En cause, la multiplication irresponsable des cadeaux fiscaux en direction des grandes entreprises et des contribuables les plus aisés, à l'exemple du scandaleux bouclier fiscal qui bénéficie, pour les deux tiers des 700 millions d'euros qu'il coûte, aux contribuables qui disposent de plus de 16 millions d'euros de patrimoine.

Un bouclier que vous traînez comme un boulet et que vous voulez faire disparaître en même temps que l'ISF qui, lui, rapporte 4 milliards d'euros. Les plus riches seront une nouvelle fois les principaux bénéficiaires de la réforme fiscale que vous annoncez !

Depuis 2002, vous avez multiplié les niches fiscales et sociales.

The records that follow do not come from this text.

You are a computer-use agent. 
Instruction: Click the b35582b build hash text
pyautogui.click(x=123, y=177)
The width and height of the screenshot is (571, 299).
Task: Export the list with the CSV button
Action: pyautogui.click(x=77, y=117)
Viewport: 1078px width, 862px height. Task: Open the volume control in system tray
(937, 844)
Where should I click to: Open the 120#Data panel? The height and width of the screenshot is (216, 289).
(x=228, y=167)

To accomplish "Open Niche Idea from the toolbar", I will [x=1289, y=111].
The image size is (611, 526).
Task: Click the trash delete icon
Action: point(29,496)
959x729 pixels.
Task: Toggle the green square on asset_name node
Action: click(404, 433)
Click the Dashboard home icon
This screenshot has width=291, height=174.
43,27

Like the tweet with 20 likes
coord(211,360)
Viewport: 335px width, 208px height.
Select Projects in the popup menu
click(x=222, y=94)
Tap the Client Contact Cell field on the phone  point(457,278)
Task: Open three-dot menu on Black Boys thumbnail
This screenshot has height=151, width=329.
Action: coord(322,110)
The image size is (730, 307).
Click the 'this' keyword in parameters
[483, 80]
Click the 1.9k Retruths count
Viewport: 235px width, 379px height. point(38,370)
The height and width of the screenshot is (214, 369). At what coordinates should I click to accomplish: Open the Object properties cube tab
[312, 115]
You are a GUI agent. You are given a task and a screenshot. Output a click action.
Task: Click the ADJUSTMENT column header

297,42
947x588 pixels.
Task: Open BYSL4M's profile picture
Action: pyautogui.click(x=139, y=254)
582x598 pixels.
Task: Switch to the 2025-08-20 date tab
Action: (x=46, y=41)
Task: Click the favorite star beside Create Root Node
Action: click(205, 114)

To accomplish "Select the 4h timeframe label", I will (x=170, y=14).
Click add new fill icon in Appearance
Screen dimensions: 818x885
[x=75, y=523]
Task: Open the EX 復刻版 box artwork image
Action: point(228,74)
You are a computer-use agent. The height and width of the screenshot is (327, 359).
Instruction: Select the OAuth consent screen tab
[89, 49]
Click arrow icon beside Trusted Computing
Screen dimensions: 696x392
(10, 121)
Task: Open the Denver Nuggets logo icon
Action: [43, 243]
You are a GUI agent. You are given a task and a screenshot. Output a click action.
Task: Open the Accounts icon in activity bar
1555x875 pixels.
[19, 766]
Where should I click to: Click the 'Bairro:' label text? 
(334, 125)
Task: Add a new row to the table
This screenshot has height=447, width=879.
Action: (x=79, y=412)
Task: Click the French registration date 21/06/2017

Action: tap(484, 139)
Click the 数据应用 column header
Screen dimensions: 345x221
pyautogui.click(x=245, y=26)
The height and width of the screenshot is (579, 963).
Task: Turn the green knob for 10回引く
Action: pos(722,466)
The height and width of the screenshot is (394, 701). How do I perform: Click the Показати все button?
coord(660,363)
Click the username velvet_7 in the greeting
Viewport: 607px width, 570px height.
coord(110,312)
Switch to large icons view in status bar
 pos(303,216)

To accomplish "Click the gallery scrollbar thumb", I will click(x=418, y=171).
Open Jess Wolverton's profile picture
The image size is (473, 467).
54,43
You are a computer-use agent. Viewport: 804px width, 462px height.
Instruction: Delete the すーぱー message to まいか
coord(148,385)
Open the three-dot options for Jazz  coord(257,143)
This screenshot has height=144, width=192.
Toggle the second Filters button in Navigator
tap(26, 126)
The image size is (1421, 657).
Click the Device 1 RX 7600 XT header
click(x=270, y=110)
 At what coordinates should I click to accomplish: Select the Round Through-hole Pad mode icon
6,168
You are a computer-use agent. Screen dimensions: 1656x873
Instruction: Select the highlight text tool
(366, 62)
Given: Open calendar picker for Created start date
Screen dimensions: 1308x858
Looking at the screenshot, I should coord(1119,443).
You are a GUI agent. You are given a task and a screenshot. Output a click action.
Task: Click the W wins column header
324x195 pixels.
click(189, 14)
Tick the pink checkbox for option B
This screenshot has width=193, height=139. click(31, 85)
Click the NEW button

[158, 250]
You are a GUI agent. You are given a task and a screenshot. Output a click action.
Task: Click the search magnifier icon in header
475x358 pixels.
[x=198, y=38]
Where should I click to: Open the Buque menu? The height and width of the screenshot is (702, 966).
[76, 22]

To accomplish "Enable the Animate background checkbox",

Leur coût atteint aujourd'hui le chiffre incroyable de 172 milliards d'euros par an, sans compter le coût de l'évasion fiscale, estimé au minimum à 40 milliards d'euros. Au regard des enjeux de la lutte contre les paradis fiscaux, les moyens déployés sont bien timorés. Mais il est vrai que les exilés et fraudeurs en tous genres sont ces riches que vous cajolez en permanence !

Selon une récente enquête de Libération, les entreprises du CAC 40 ont engrangé 41 milliards d'euros de bénéfices au premier semestre et disposent de 146 milliards d'euros de cash. Elles ont néanmoins supprimé 40 000 emplois en cinq ans ! Ce n'est qu'un nouvel exemple des dérives du capitalisme financier que votre politique encourage.

Votre stratégie restera dictée par la concurrence fiscale acharnée à laquelle se livrent les États membres de l'Union européenne. Un dumping fiscal qui se conjugue au dumping social pour conduire aux désastres économiques et sociaux que l'on sait, pour la seule satisfaction du MEDEF et d'une infime minorité de privilégiés. Un dumping qui se traduit par une dégradation des services publics, par une surenchère dans la baisse du coût du travail et par des transferts de charges sur les salariés, les chômeurs et les retraités.

La convergence fiscale avec l'Allemagne, que vous appelez de vos voeux, n'est que prétexte à imposer de nouvelles baisses de l'imposition des grandes entreprises. Les entreprises du CAC 40 paient déjà deux fois moins d'impôt sur les sociétés que les PME. Preuve que la question principale n'est pas l'imposition, mais l'exigence de taux de rendements insoutenables. De fait, la part des dividendes versés aux actionnaires est passée de 3,2 % du PIB en 1982 à 8,5 % en 2007 et de 5 % de la valeur ajoutée à près de 25 %. Et ce, au détriment des salaires, de l'emploi, mais également des dépenses de recherche et de développement, et de l'investissement.

Les baisses d'impôts que vous avez consenties ne sont pas allées à la croissance. Elles iront demain, une fois encore, dans la poche des spéculateurs et conduiront à de nouvelles restrictions budgétaires, déjà annoncées : gel des salaires, gel des dotations aux collectivités locales – qui assurent 75 % de l'investissement public et ne portent que 7,6 % du déficit ; diminution massive du nombre de fonctionnaires dans l'éducation, la santé, dans la gendarmerie et la police nationale, alors que vous ne cessez de nous parler de sécurité, malgré un bilan déplorable ; réduction massive, enfin, des crédits alloués à des secteurs aussi essentiels que la recherche, l'éducation, la santé ou le logement.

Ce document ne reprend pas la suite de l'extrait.